Word and item position data
::::::::
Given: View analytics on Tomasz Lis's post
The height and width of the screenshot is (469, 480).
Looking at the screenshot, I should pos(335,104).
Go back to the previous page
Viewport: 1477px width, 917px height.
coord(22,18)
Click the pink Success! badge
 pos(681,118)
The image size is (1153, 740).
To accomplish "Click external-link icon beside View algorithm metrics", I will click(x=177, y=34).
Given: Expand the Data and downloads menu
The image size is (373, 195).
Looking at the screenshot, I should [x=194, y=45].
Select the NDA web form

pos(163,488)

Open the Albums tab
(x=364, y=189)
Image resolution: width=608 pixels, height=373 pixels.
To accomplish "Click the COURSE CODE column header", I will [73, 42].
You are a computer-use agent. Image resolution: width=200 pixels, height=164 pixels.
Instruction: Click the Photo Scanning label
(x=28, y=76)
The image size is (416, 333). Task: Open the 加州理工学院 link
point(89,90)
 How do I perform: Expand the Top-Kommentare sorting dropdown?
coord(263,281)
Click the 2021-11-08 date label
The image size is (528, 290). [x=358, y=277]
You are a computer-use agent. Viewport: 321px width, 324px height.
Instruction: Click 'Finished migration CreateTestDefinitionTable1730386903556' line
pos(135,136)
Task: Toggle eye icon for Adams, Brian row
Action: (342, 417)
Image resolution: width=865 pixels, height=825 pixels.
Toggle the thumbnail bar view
::::::::
■ **AIM OF THE TASK**: Rewrite the records above with every "Image resolution" swapped for "Display resolution", leaving everything else unchanged.

■ **EXERCISE SOLUTION**:
Given: View analytics on Tomasz Lis's post
The height and width of the screenshot is (469, 480).
Looking at the screenshot, I should pos(335,104).
Go back to the previous page
Viewport: 1477px width, 917px height.
coord(22,18)
Click the pink Success! badge
 pos(681,118)
The image size is (1153, 740).
To accomplish "Click external-link icon beside View algorithm metrics", I will click(x=177, y=34).
Given: Expand the Data and downloads menu
The image size is (373, 195).
Looking at the screenshot, I should [x=194, y=45].
Select the NDA web form

pos(163,488)

Open the Albums tab
(x=364, y=189)
Display resolution: width=608 pixels, height=373 pixels.
To accomplish "Click the COURSE CODE column header", I will [73, 42].
You are a computer-use agent. Display resolution: width=200 pixels, height=164 pixels.
Instruction: Click the Photo Scanning label
(x=28, y=76)
The image size is (416, 333). Task: Open the 加州理工学院 link
point(89,90)
 How do I perform: Expand the Top-Kommentare sorting dropdown?
coord(263,281)
Click the 2021-11-08 date label
The image size is (528, 290). [x=358, y=277]
You are a computer-use agent. Viewport: 321px width, 324px height.
Instruction: Click 'Finished migration CreateTestDefinitionTable1730386903556' line
pos(135,136)
Task: Toggle eye icon for Adams, Brian row
Action: (342, 417)
Display resolution: width=865 pixels, height=825 pixels.
Toggle the thumbnail bar view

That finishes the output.